● **WHAT THE TASK REQUIRES**: Edit the rows from the line with "Find the location of a particular element." to the line with "This screenshot has width=950, height=1000.", replacing "particular" with "specific" and changing nothing else. Give only those lines.

Source data
|---|

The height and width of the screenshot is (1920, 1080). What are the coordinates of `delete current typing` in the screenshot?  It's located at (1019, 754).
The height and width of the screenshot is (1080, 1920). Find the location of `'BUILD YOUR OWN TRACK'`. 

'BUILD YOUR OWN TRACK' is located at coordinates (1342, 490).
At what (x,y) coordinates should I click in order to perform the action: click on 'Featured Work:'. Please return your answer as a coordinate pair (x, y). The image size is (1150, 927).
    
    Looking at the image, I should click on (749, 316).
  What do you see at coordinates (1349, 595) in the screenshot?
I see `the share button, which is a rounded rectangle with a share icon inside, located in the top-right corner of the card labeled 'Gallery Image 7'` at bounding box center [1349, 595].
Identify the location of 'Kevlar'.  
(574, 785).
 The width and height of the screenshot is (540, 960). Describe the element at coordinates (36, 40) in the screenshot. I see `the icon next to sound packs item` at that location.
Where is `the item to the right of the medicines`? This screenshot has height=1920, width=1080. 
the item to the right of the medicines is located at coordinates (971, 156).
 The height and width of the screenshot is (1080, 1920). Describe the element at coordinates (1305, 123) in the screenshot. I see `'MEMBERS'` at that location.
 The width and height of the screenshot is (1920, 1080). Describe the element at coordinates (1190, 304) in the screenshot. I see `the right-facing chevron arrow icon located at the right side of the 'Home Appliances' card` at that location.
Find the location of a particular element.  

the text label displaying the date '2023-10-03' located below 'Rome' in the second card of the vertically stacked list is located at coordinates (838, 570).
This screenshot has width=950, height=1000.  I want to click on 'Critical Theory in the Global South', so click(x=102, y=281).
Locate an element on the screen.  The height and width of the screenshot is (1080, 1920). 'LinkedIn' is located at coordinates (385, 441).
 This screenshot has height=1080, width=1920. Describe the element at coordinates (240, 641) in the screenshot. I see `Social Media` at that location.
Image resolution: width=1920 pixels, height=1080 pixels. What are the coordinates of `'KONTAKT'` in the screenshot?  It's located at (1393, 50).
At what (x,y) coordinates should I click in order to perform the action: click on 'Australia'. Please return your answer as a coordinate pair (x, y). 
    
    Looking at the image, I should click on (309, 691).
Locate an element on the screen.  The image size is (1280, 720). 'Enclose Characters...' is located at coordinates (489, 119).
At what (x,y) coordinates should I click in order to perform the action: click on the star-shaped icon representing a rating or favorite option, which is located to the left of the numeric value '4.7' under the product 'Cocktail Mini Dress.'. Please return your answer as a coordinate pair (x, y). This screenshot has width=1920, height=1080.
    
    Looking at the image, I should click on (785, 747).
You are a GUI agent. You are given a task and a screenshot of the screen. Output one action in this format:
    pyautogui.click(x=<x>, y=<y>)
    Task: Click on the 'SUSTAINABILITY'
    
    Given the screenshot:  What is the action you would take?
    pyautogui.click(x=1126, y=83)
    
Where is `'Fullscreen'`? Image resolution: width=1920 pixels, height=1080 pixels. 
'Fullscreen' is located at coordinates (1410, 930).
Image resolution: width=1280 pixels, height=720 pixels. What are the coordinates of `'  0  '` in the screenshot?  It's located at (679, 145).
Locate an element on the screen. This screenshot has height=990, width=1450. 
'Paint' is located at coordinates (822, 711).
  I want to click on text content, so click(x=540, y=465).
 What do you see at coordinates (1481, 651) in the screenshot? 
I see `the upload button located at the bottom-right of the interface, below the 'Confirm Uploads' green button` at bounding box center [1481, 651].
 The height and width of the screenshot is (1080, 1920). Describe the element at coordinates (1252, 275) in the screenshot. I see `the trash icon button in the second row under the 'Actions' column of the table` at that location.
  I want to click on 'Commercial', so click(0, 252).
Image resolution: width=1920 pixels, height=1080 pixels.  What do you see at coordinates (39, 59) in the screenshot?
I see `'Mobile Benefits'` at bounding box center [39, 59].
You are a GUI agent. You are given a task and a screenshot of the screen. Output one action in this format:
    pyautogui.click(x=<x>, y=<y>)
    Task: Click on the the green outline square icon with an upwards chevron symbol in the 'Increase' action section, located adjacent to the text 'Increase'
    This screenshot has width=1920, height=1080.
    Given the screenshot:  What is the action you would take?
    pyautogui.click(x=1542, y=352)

|---|

● **SOLUTION TO THE EXERCISE**:
Find the location of a specific element.  

the text label displaying the date '2023-10-03' located below 'Rome' in the second card of the vertically stacked list is located at coordinates (838, 570).
This screenshot has width=950, height=1000.  I want to click on 'Critical Theory in the Global South', so click(x=102, y=281).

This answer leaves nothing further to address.